:: Problem ::
Could you filter the records below down to the lines that include the word "card"?

(Stored data entries)
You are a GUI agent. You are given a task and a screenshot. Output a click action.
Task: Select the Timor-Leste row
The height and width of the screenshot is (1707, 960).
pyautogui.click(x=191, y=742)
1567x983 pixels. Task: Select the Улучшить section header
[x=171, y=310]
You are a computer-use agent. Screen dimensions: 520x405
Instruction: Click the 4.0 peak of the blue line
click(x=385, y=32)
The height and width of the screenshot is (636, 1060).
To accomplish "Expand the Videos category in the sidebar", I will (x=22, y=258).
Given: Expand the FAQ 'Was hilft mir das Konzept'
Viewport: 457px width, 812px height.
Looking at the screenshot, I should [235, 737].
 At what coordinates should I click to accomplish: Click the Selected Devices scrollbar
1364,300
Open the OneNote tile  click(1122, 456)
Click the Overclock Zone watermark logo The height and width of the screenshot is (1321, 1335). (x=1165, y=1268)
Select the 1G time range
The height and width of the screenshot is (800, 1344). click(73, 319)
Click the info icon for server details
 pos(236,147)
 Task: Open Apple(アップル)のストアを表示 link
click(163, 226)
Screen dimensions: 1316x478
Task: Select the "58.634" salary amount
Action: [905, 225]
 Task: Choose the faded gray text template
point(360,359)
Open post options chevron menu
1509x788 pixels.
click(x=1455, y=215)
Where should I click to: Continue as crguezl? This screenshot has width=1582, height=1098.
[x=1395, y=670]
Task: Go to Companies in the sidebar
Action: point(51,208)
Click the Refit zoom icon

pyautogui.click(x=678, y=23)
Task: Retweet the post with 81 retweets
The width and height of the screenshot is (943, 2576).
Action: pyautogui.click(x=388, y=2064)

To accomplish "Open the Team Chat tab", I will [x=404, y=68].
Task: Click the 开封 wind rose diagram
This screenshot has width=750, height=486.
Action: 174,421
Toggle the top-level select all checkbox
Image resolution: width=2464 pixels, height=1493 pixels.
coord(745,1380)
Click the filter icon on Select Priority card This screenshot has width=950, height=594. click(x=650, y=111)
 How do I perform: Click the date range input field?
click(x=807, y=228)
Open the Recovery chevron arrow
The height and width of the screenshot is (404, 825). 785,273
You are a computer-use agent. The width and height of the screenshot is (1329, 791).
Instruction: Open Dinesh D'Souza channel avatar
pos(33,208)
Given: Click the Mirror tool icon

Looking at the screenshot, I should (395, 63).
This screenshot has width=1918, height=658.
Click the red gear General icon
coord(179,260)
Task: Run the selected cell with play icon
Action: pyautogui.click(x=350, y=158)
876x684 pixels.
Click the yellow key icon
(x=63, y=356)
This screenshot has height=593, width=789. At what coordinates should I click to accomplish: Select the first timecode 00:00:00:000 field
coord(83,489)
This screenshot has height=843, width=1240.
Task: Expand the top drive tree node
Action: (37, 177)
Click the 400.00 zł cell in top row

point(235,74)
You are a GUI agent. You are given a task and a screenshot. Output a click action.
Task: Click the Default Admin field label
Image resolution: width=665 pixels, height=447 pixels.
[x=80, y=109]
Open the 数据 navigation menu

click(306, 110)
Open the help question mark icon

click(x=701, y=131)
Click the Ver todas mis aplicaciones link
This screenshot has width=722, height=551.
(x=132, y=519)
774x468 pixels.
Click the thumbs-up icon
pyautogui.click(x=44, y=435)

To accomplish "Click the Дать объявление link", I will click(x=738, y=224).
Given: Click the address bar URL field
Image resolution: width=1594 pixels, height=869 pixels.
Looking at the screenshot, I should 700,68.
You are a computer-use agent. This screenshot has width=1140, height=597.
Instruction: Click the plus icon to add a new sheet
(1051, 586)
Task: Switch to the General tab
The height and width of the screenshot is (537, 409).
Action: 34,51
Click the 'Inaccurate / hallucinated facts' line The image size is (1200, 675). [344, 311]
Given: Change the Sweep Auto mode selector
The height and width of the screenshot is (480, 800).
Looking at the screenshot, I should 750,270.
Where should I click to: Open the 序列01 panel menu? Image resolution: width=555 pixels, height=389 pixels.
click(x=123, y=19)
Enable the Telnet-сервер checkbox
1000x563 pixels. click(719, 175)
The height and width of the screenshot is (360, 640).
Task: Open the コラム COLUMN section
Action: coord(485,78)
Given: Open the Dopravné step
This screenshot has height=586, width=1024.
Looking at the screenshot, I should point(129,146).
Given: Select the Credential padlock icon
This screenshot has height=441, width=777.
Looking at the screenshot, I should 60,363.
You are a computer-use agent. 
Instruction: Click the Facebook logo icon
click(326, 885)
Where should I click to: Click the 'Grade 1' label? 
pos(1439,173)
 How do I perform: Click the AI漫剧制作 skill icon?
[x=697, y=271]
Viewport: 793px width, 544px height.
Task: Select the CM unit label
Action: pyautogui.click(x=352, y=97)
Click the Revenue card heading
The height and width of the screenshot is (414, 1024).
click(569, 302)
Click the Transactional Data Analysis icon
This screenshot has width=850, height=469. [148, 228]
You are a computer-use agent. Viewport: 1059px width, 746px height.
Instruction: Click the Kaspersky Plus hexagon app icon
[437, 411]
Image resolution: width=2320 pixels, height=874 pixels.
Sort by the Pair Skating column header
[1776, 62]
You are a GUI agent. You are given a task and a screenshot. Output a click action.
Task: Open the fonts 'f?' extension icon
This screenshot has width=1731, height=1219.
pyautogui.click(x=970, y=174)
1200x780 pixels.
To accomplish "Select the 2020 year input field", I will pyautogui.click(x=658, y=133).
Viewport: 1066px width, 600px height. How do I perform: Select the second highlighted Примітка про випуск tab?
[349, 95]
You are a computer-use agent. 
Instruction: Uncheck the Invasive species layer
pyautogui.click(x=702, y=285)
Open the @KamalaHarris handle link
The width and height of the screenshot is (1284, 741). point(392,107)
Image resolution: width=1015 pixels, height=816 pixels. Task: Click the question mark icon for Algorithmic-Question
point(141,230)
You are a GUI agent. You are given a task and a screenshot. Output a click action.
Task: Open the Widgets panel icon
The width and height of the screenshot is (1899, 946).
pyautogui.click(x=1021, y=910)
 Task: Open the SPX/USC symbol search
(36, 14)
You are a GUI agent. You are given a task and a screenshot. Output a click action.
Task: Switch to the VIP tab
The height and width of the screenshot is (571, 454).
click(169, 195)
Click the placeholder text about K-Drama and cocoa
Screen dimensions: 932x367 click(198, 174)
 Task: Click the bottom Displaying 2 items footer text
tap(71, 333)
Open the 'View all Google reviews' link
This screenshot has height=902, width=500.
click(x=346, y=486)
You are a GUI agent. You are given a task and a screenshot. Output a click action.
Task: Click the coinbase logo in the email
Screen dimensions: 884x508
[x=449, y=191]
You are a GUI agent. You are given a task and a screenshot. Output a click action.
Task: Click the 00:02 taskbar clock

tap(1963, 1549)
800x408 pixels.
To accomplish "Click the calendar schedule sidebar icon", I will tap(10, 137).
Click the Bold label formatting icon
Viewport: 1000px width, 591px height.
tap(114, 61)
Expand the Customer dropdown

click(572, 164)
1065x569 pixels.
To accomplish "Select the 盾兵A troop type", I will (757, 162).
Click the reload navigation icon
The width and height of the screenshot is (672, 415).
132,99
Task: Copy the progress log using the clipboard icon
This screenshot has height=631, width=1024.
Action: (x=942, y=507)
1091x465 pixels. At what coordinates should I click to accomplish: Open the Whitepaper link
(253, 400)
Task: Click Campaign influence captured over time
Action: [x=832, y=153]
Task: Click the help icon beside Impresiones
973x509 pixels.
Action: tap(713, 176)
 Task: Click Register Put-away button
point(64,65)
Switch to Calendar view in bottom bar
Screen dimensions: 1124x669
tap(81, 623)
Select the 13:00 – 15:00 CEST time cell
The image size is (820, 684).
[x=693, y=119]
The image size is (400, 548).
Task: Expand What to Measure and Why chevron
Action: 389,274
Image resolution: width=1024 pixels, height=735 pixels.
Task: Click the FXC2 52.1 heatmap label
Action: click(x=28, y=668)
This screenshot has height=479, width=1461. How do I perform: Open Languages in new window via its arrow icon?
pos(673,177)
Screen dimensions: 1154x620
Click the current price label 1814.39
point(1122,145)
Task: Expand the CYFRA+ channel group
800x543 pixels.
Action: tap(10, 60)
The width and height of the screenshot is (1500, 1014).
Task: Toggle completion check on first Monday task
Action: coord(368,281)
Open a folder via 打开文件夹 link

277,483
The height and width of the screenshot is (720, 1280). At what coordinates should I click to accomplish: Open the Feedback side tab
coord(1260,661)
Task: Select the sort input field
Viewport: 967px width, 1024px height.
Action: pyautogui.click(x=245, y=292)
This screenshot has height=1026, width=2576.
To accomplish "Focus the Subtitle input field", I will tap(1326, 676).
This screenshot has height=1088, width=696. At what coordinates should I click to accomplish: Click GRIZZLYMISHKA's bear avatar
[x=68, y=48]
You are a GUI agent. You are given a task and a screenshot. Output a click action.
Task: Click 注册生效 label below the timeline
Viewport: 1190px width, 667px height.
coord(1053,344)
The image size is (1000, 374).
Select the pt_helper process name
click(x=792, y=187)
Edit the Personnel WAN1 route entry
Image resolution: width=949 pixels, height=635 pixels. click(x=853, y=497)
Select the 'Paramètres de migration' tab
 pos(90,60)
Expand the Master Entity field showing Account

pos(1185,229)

:: Result ::
Click the filter icon on Select Priority card This screenshot has width=950, height=594. click(x=650, y=111)
Click the Revenue card heading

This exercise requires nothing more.